Find the line below with "Where should I click to: Click inside". Print it and every line after it exactly, through the last line, leaving out the pictures.

-- -- --

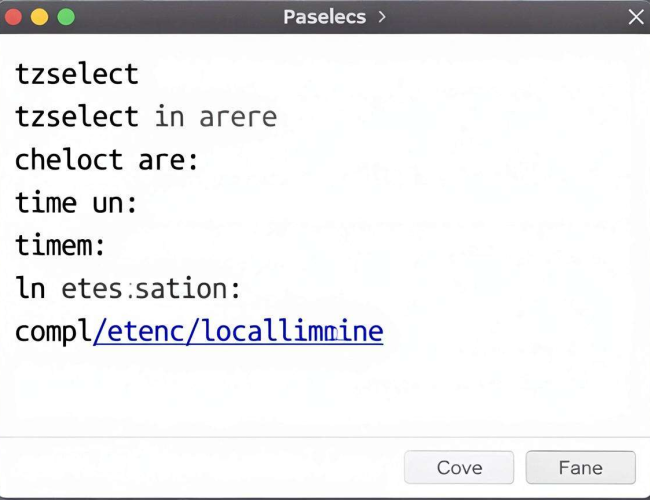Click the separator above the buttons
Image resolution: width=650 pixels, height=500 pixels.
(x=325, y=437)
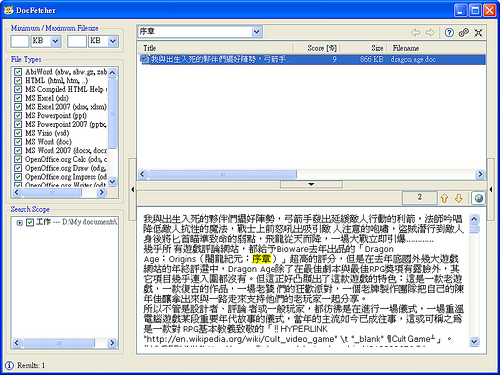Image resolution: width=500 pixels, height=375 pixels.
Task: Toggle the MS Word (doc) checkbox
Action: coord(18,142)
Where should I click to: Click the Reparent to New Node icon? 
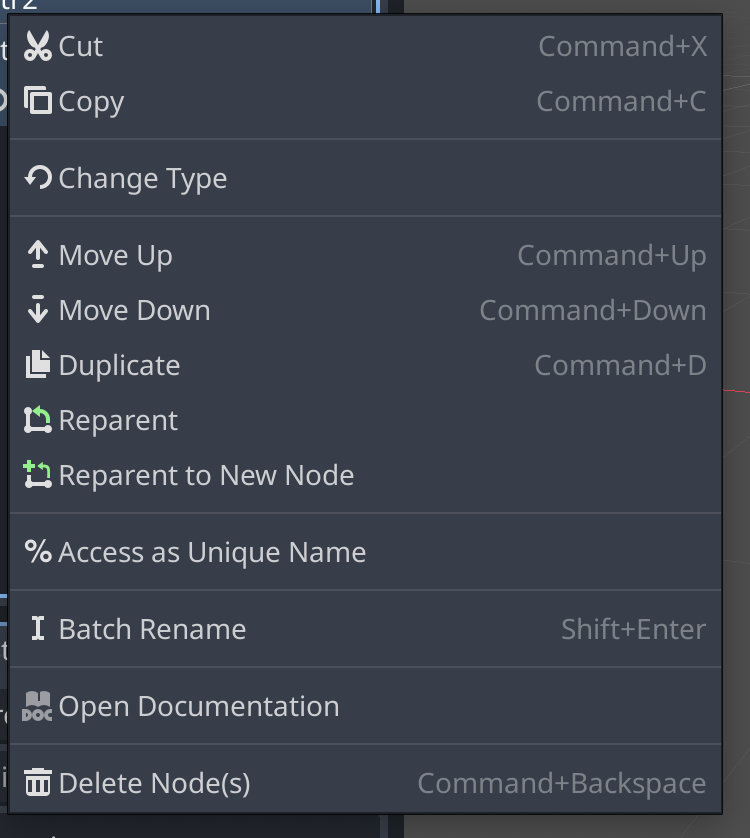point(37,475)
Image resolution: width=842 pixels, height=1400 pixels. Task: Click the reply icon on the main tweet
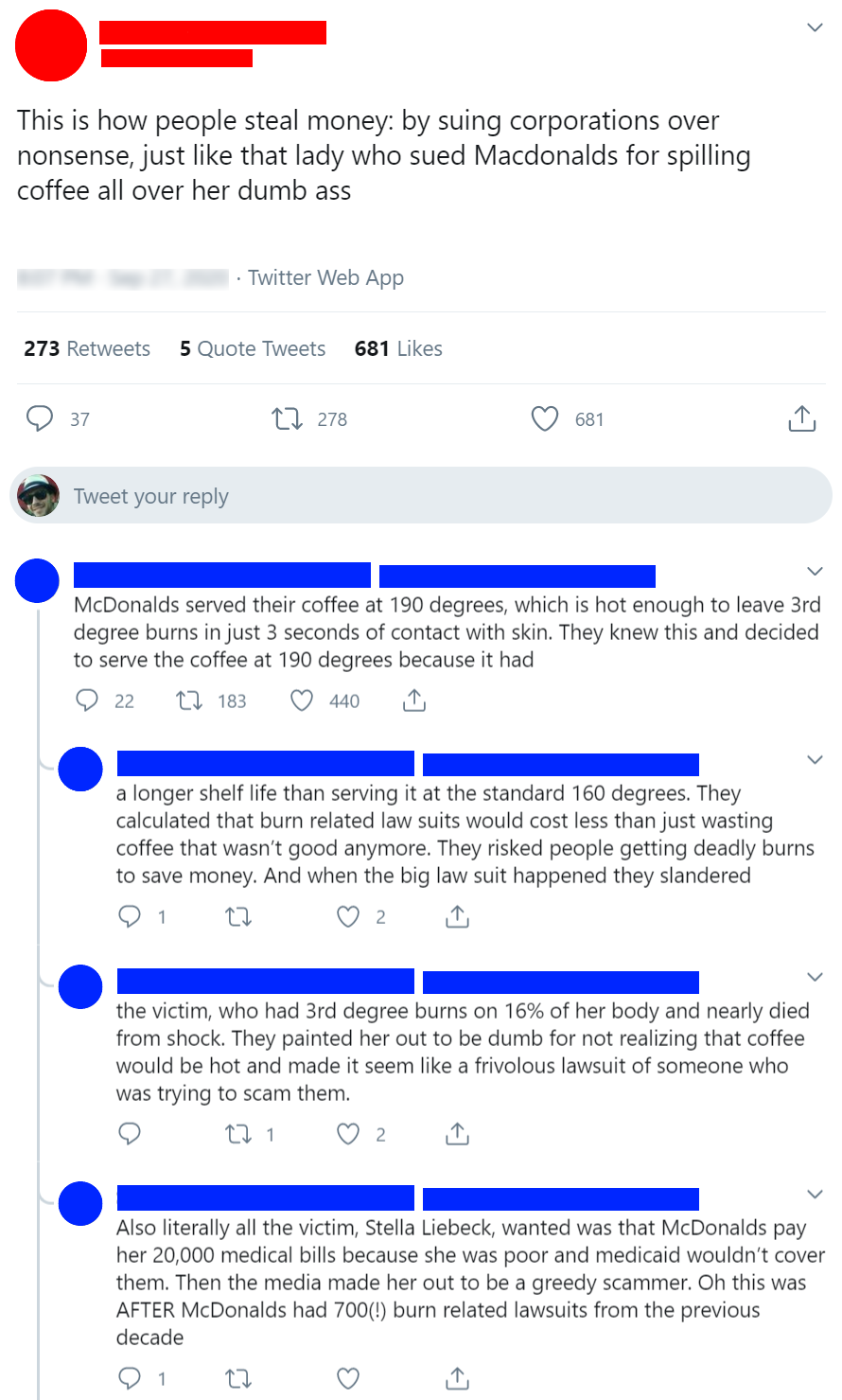point(40,418)
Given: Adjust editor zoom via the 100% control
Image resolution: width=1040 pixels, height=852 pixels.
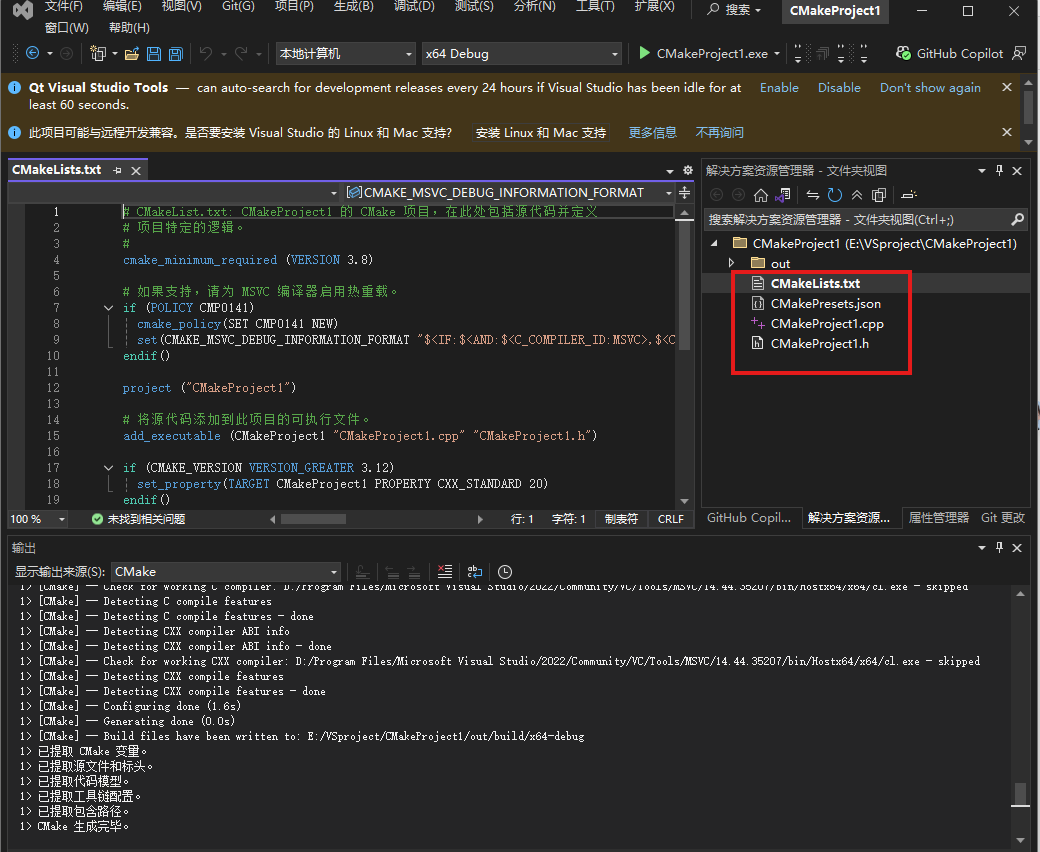Looking at the screenshot, I should tap(37, 518).
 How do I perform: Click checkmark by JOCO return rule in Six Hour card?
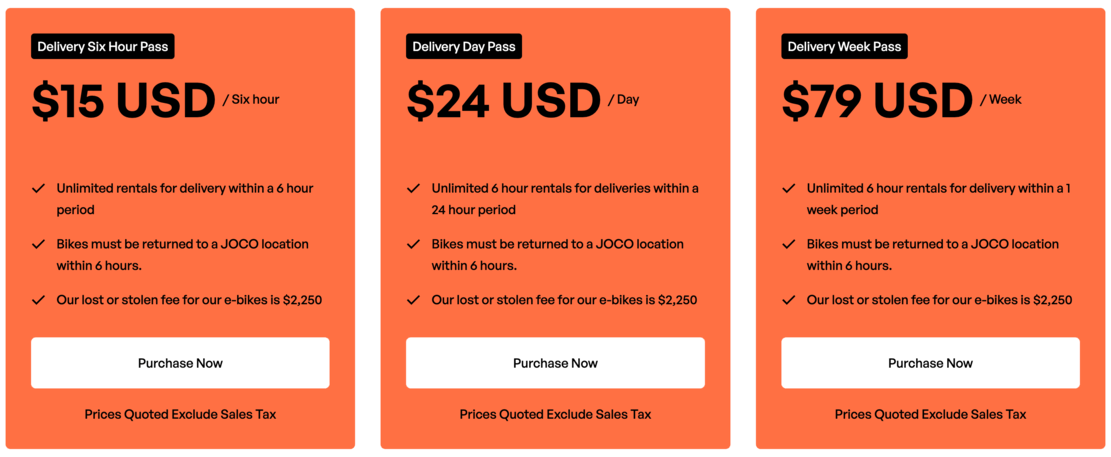[38, 244]
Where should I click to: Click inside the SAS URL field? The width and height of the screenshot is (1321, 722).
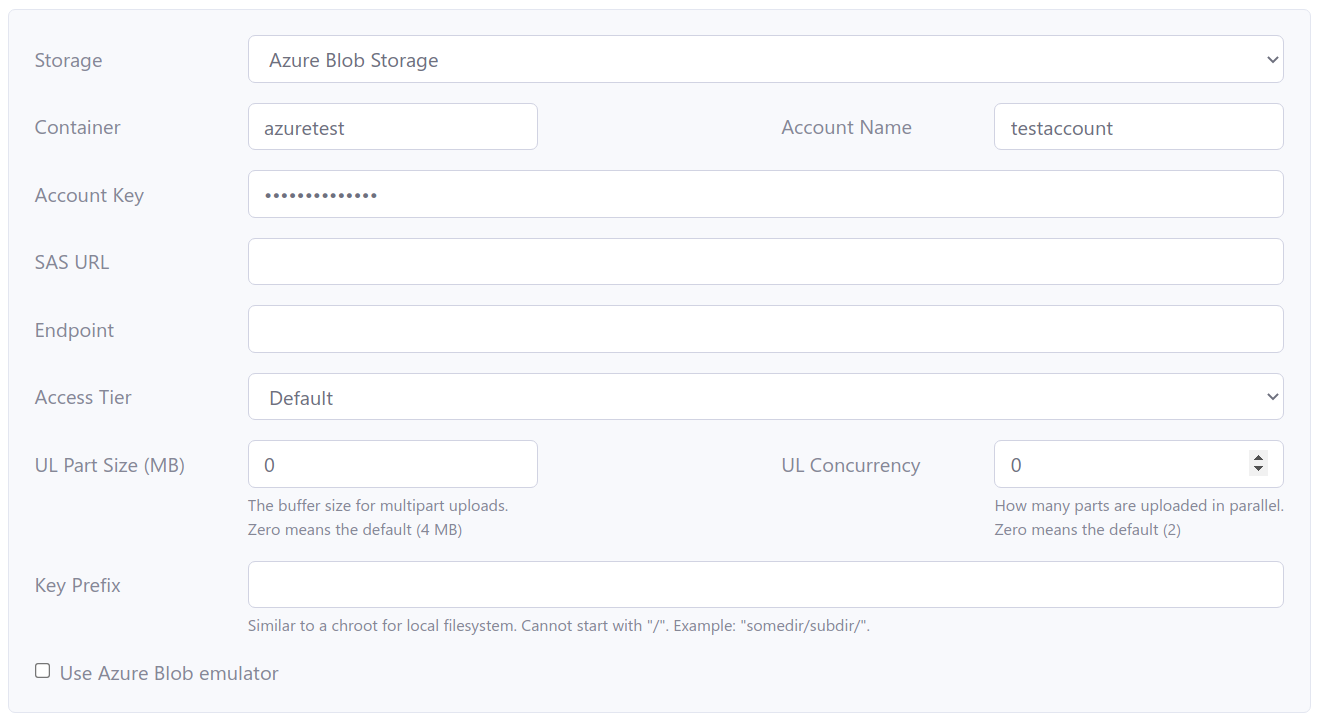coord(765,261)
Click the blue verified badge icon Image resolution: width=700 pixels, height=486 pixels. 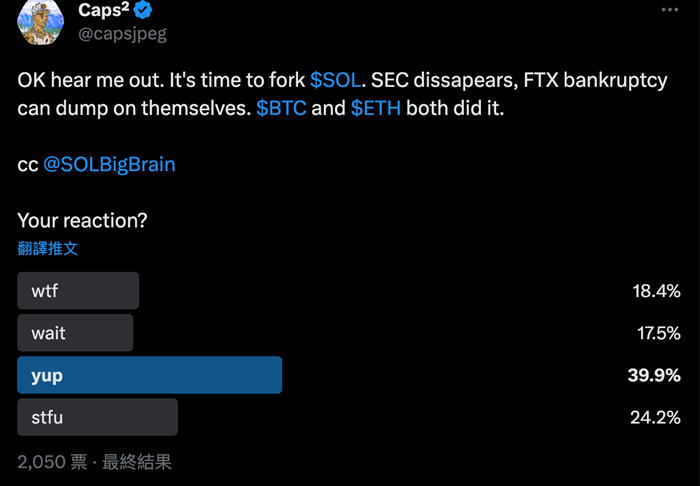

-- -- --

● **Your solution**:
Where should I click to: Click inside the SAS URL field? The width and height of the screenshot is (1321, 722).
coord(765,261)
Click the blue verified badge icon Image resolution: width=700 pixels, height=486 pixels. 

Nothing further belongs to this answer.